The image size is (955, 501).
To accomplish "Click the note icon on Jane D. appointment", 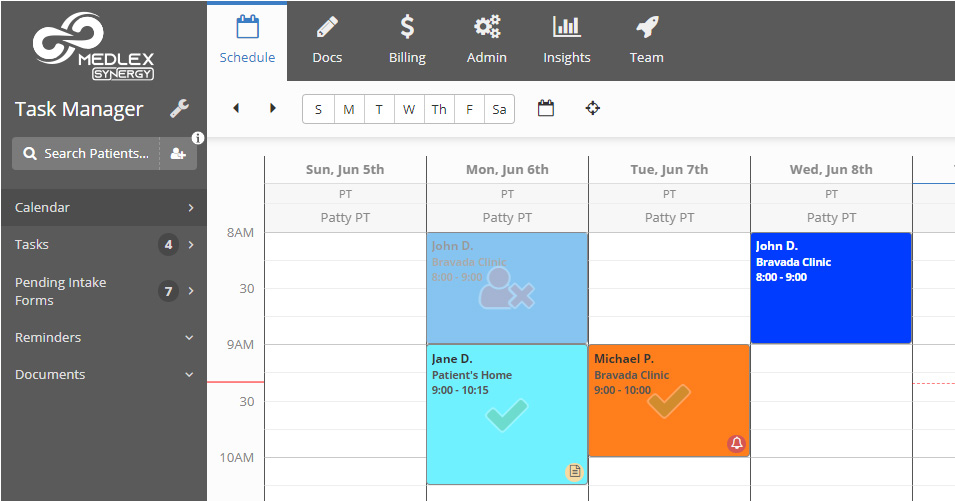I will (x=574, y=471).
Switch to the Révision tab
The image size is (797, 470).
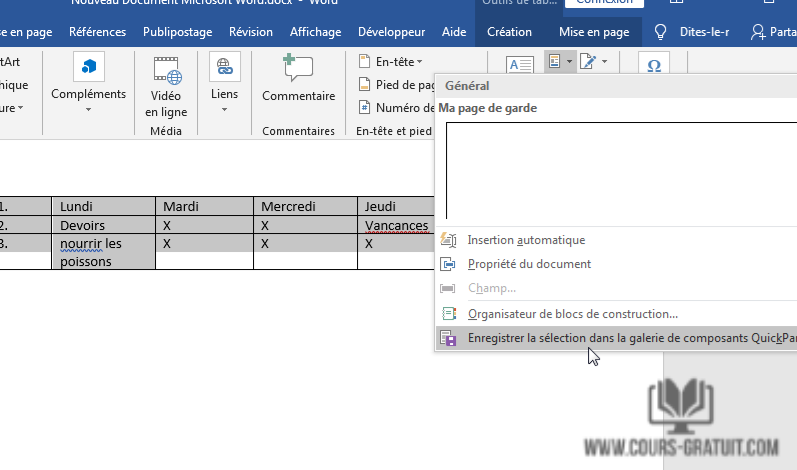point(250,32)
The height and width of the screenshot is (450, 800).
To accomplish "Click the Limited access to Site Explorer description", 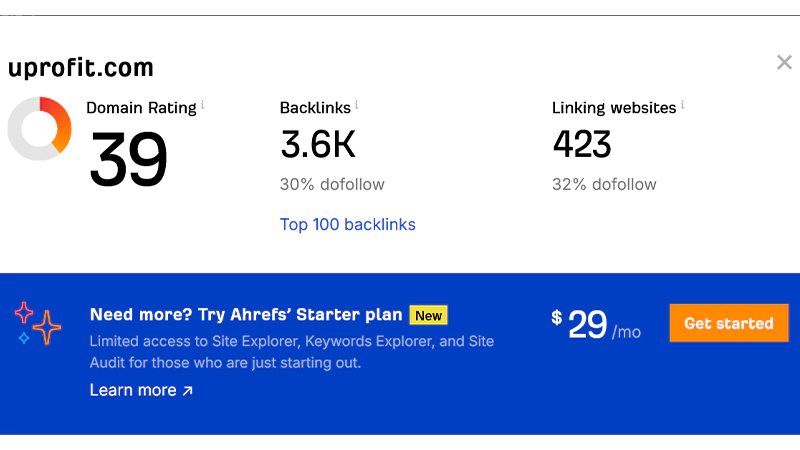I will click(x=292, y=352).
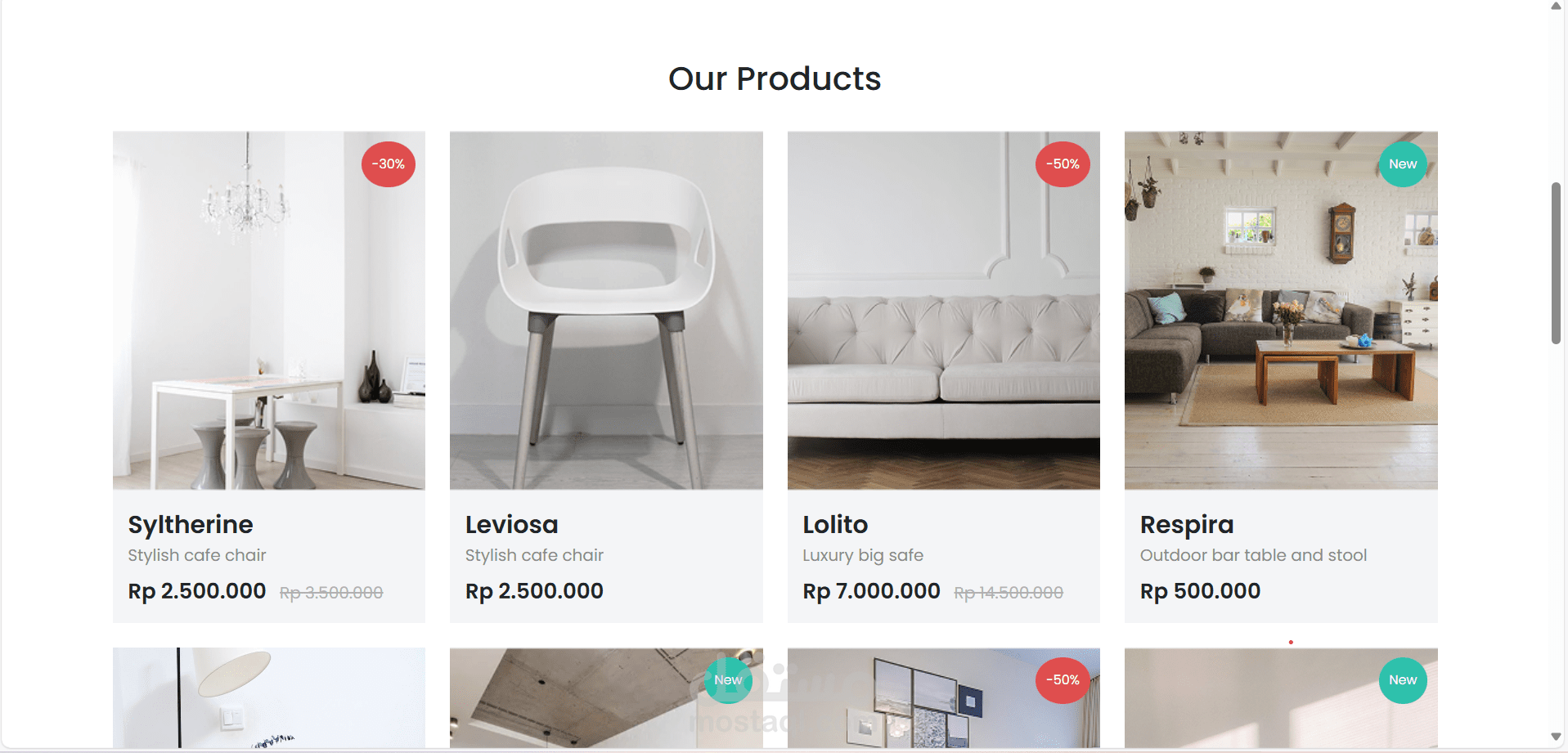The image size is (1568, 753).
Task: Click the -50% badge on the framed art product
Action: (x=1063, y=680)
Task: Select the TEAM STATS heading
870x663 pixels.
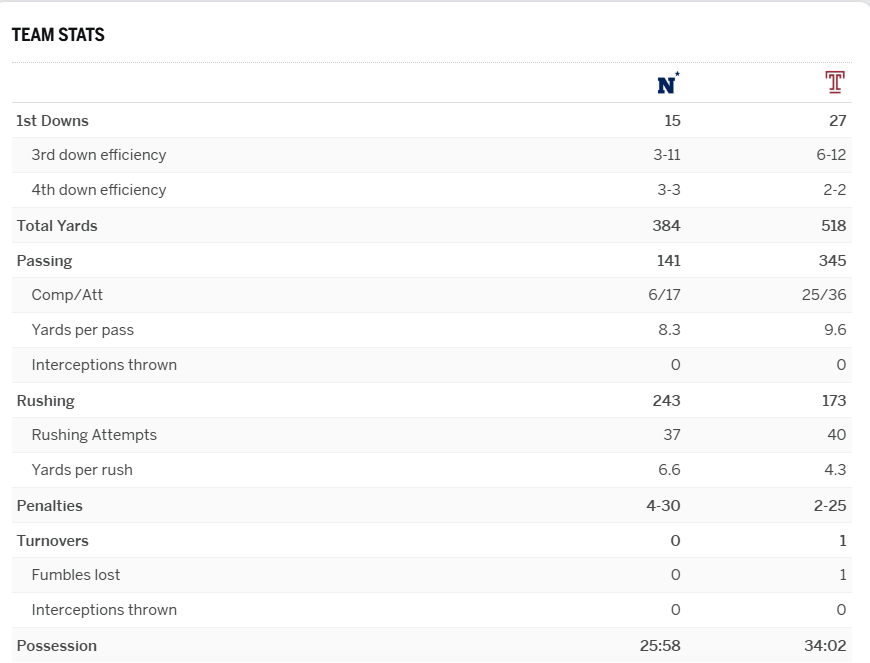Action: click(x=58, y=35)
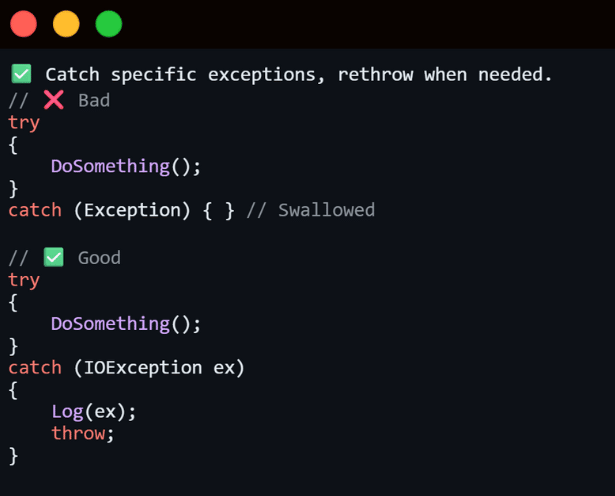
Task: Click the Log method call
Action: click(67, 411)

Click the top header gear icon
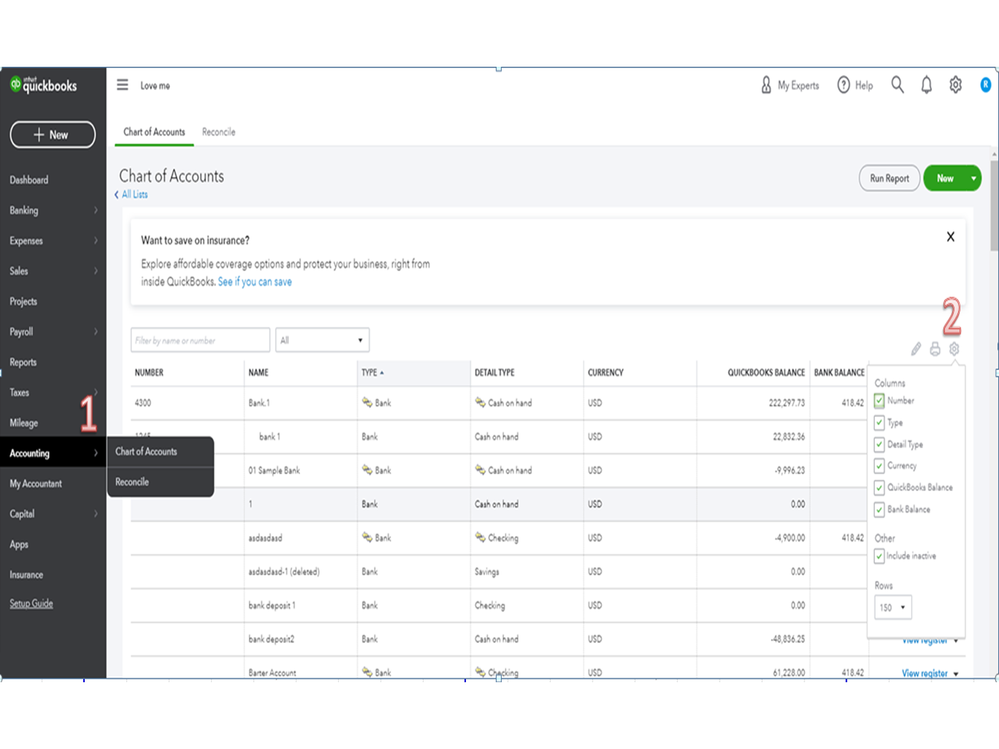point(955,85)
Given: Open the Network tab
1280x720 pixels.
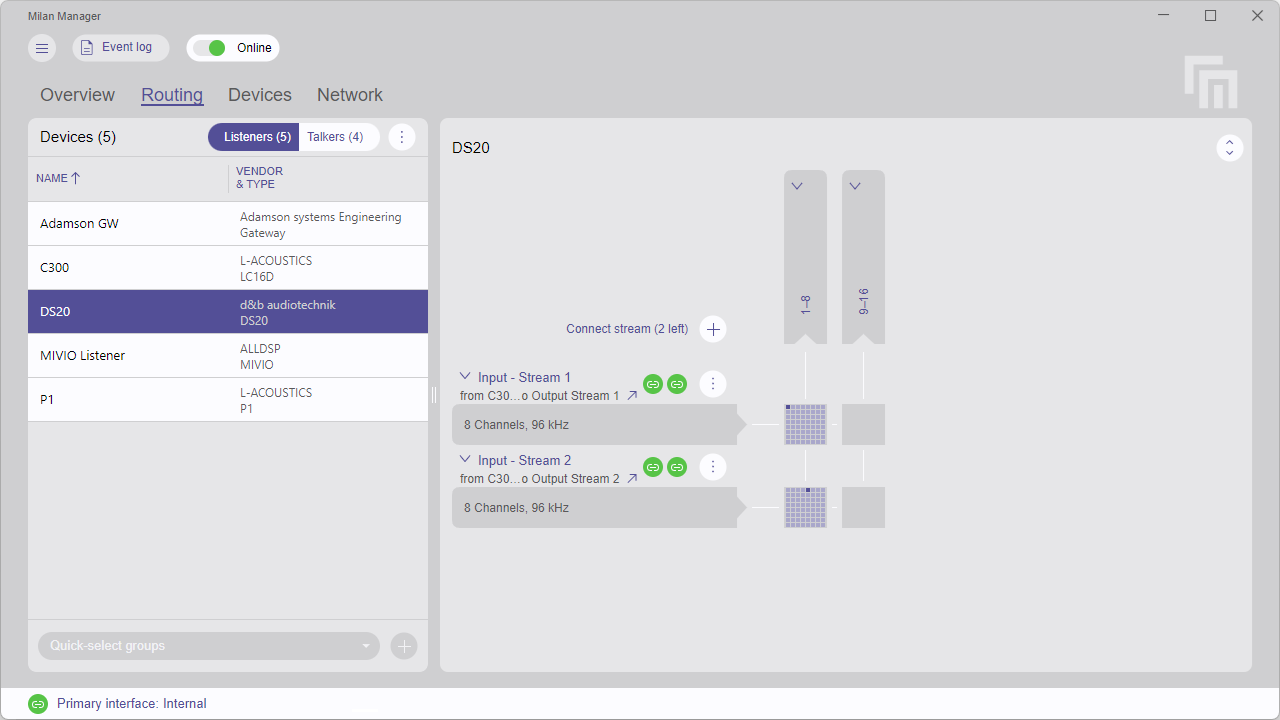Looking at the screenshot, I should click(x=349, y=94).
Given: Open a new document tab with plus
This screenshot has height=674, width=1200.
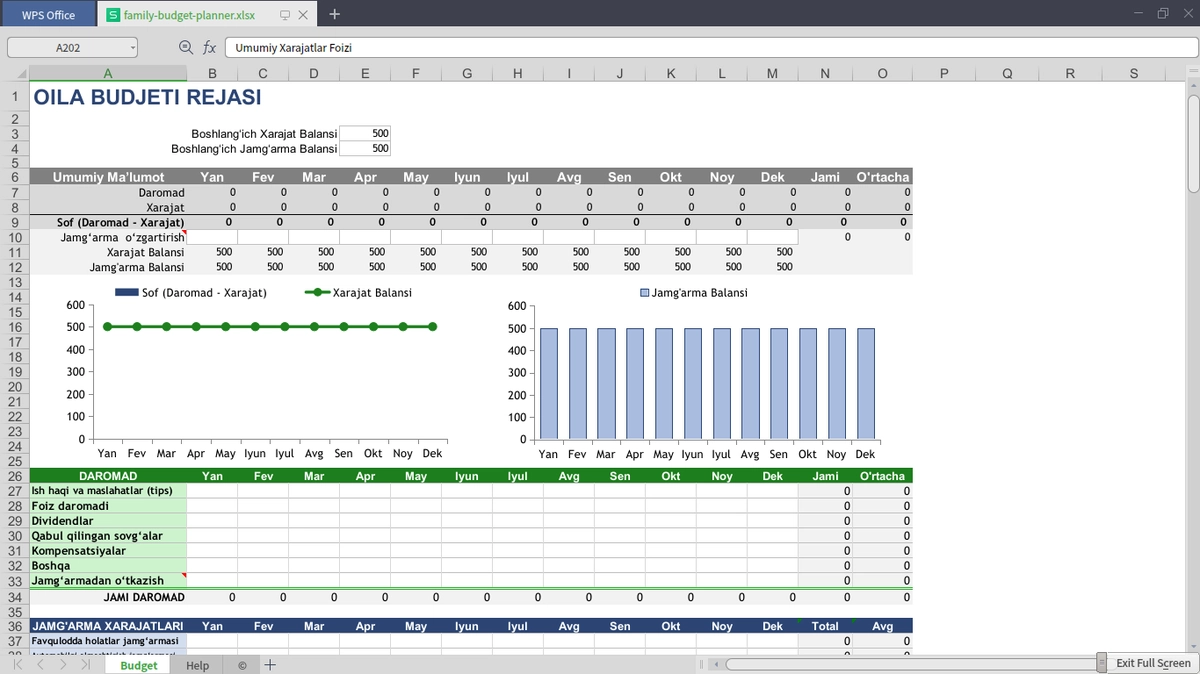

> **WHAT IS NEEDED**:
Working through the data above, find every line holding "Given" and copy it.

> **RESULT OF THIS TASK**:
Given: Open the Network tab
Given: Open a new document tab with plus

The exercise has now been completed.